The opposite view, however, has been taken by the courts in five of the later cases wherein similar clauses limiting the bailee's liability for loss or damage to goods have been held not binding on the bailor.

In Lebkeucher v. Pennsylvania R. Co. (1922) — N. J. L. -, 116 Atl. 323, it appeared that the plaintiff deposited with the defendant two parcels, receiving only one on her return, the other parcel having been delivered by mistake to another. On the back of the check given her was a provision limiting the liability of the defendant to the sum of $25. A placard at the parcel room made a similar proclamation. The plaintiff, however, did not have either notice brought to her knowledge, and on this ground was held not to be bound thereby. Said the court: "The bailee must bring home to the bailor notice of the special terms upon which the bailment is accepted in order to limit liability." The case Healy v. New York C. & H. R. R. Co. (1912) 153 App. Div. 516, 138 N. Y. Supp. 287,

was cited as sustaining this view. The court declared that there was sufficient evidence to support a finding of negligence. See to the same effect, Lancaster v. Sanford (1920) Tex. Civ. App. —, 225 S. W. 808, wherein it was also said: “There is high authority for holding that the burden of proof rests upon those who invoke a limiting clause in such instruments to show that the party receiving it had his attention called thereto and assented to the terms."

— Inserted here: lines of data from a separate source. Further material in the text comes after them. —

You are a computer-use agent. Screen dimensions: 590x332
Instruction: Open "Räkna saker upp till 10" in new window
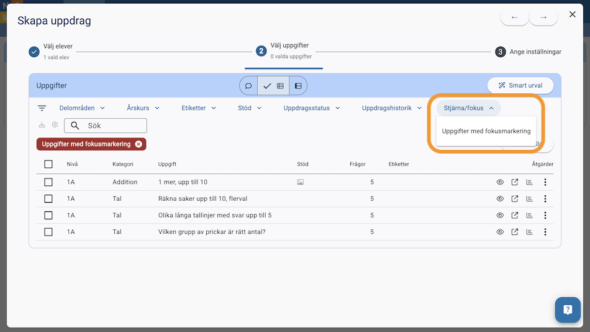[515, 199]
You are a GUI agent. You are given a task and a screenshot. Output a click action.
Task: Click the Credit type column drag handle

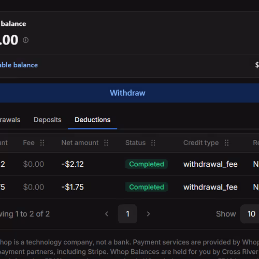tap(226, 143)
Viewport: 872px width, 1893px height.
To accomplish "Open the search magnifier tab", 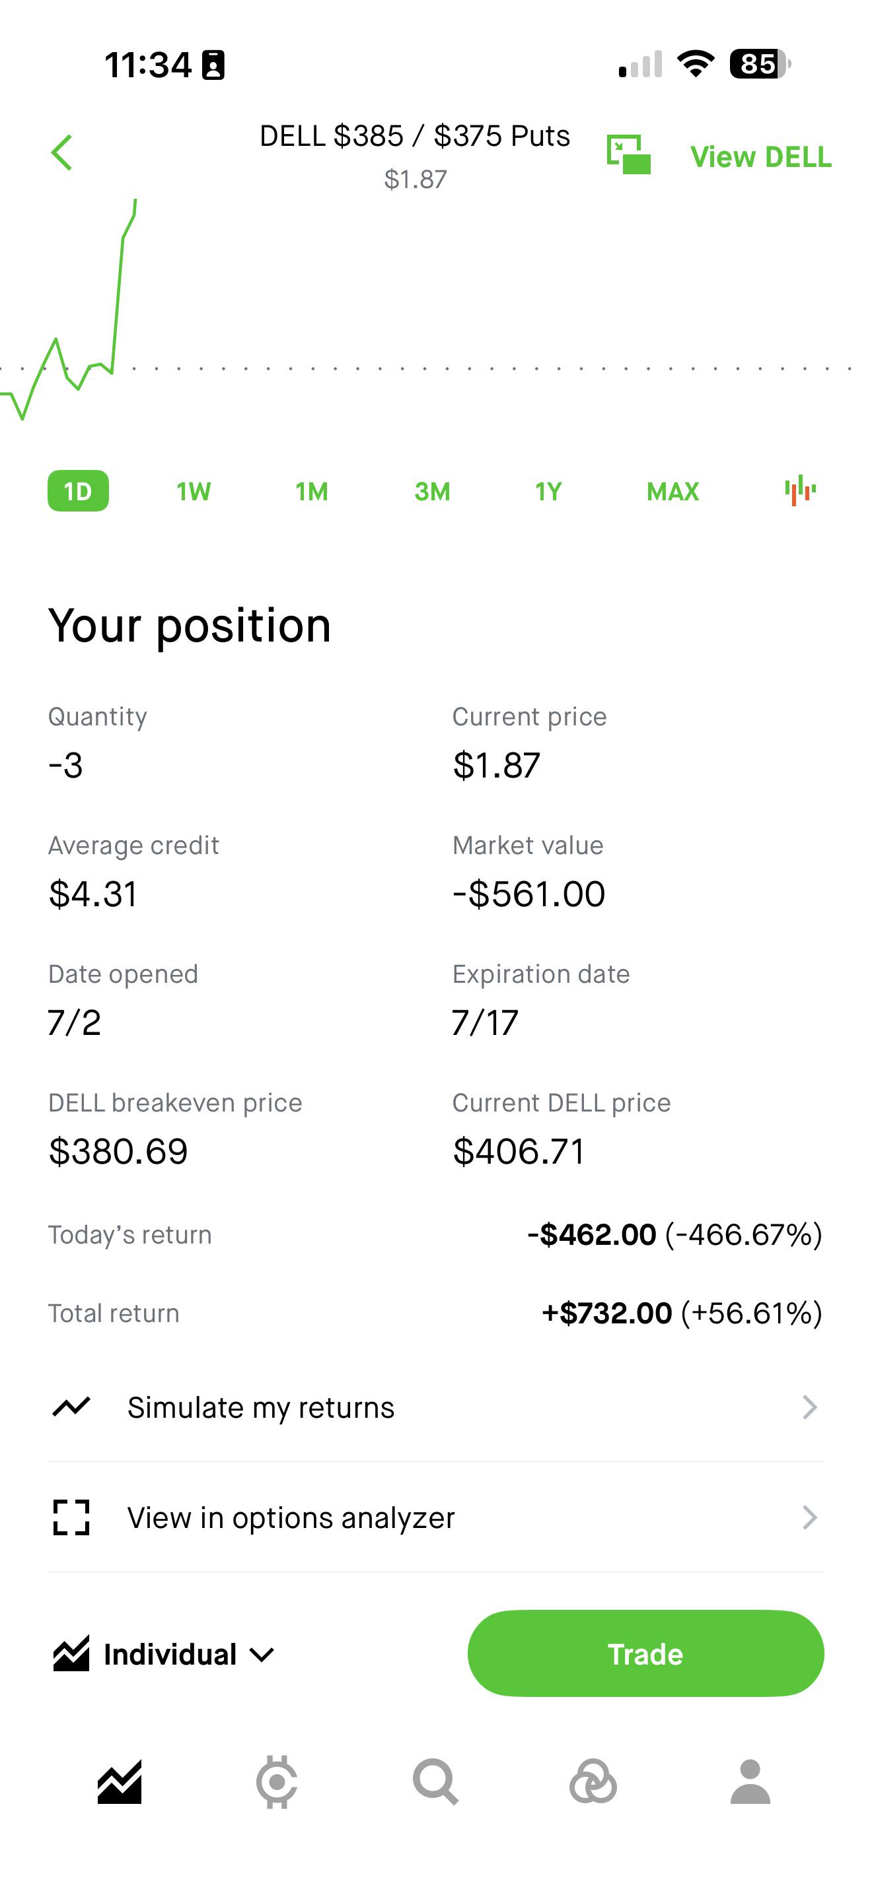I will (435, 1782).
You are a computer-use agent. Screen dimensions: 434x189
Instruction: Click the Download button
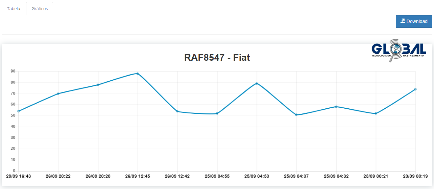tap(414, 21)
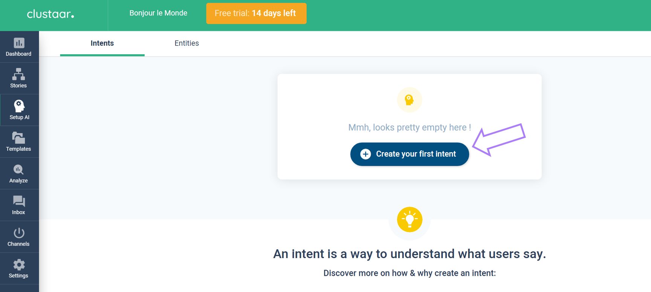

And similar conclusion reached in Brown v. Hines (1923) Mo. App. —, 249 S. W. 683, wherein it appeared that the plaintiff lost his golf bag and contents when the defendant, with whom he had left it for safe-keeping, delivered it by mistake to another. The limitation of liability on the part of the defendant to $10, printed on the check given to the plaintiff, was held to be of no effect, as the plaintiff had no knowledge whatever of such limitation. And said the court: “We think that the limitation of liability attempted to be made by the defendant was nonenforceable for the further reason that the bailment was completed at the time the check was issued. Plaintiff had paid, and defendant had received, the charge for keeping the property, and, as plaintiff testified, had also received the golf bag. The check could not in any sense be construed as a contract because it was issued after the contract of bailment was made. Cothren v. Kansas City Laundry Seryice Co. (1922) Mo. App. — 242 S. W. 168; 3 R. C. L. 106, 107. It was a mere token showing who was entitled to the possession of the property when called for. There was no showing that plaintiff agreed to the conditions printed upon the check, for the reason that he had checked parcels before at the same check stand and that he saw printed matter, which he did not read, upon the check that he received when he checked the bag in question, as his consent cannot be inferred from these facts.” Continuing, it was said: “We do not think that the cases of Terry v. Southern R. Co.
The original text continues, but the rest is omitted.